[Information supplied]

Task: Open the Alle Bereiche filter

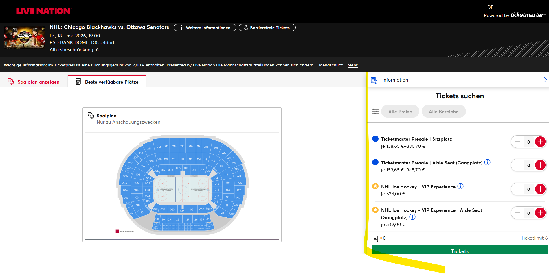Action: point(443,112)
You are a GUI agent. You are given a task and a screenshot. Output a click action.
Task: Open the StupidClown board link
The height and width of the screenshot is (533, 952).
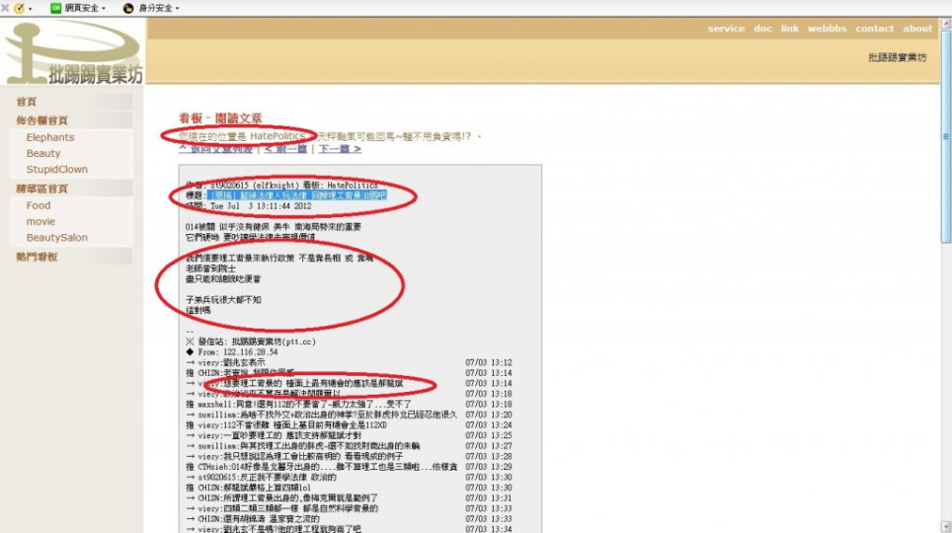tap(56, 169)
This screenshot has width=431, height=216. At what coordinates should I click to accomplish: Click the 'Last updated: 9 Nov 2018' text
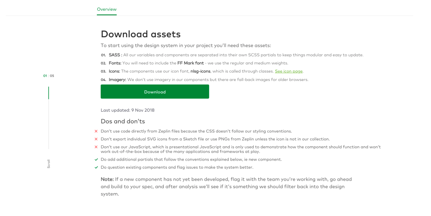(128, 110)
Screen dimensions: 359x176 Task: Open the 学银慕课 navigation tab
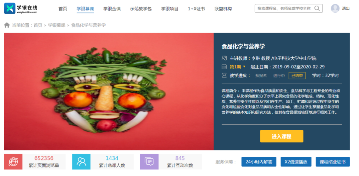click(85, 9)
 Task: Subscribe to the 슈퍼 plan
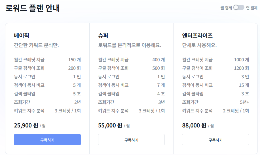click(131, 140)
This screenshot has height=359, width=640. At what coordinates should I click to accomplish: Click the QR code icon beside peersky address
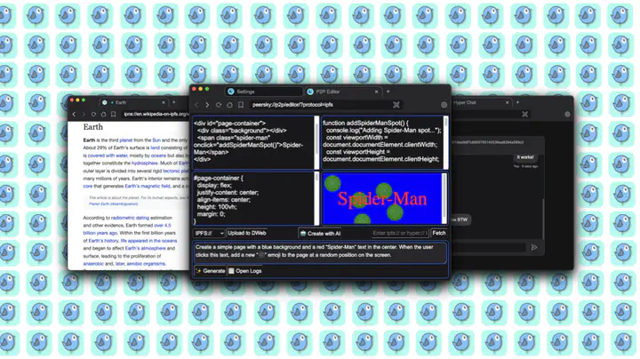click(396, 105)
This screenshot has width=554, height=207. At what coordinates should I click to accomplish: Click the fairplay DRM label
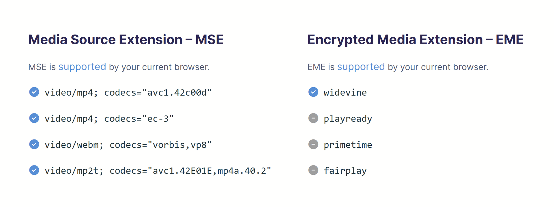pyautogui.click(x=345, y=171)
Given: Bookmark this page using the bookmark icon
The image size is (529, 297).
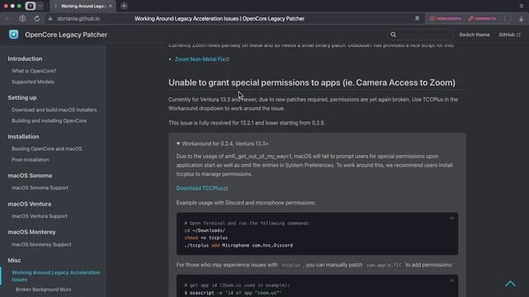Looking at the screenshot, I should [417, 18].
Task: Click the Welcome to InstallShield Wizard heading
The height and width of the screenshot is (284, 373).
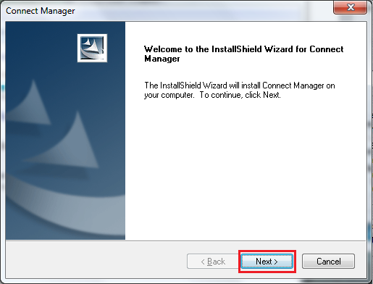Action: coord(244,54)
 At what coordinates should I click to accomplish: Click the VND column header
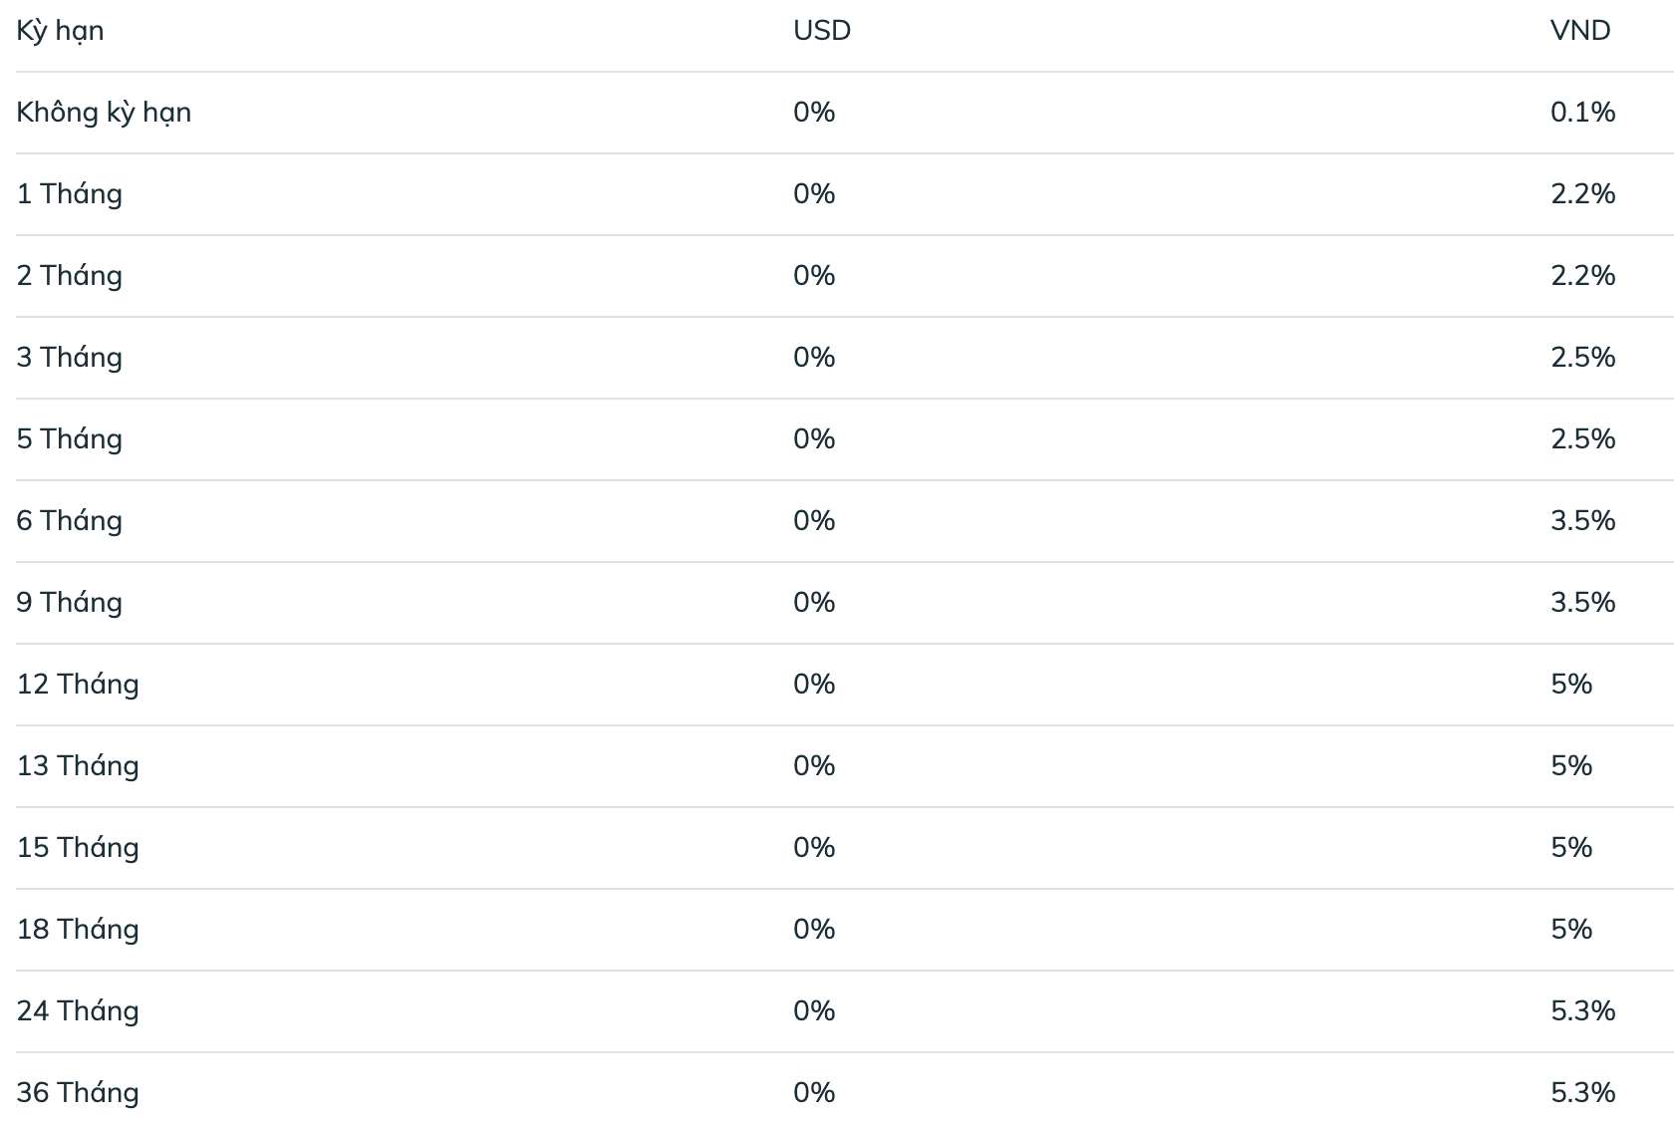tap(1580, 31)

[/Information supplied]

## [The problem]
Beginning with the line that contains "Screen dimensions: 359x176" in the data above, please copy each line exactly until the last line, both ends included, skipping any pictures.

## [Solution to this problem]
Screen dimensions: 359x176 Task: Open the 学银慕课 navigation tab
click(85, 9)
 Task: Subscribe to the 슈퍼 plan
click(131, 140)
This screenshot has height=359, width=640. At what coordinates should I click to accomplish: Click the QR code icon beside peersky address
click(396, 105)
This screenshot has width=554, height=207. At what coordinates should I click to accomplish: Click the fairplay DRM label
pyautogui.click(x=345, y=171)
Given: Bookmark this page using the bookmark icon
The image size is (529, 297).
Looking at the screenshot, I should [417, 18].
Task: Click the Welcome to InstallShield Wizard heading
The height and width of the screenshot is (284, 373).
Action: coord(244,54)
 At what coordinates should I click to accomplish: Click the VND column header
tap(1580, 31)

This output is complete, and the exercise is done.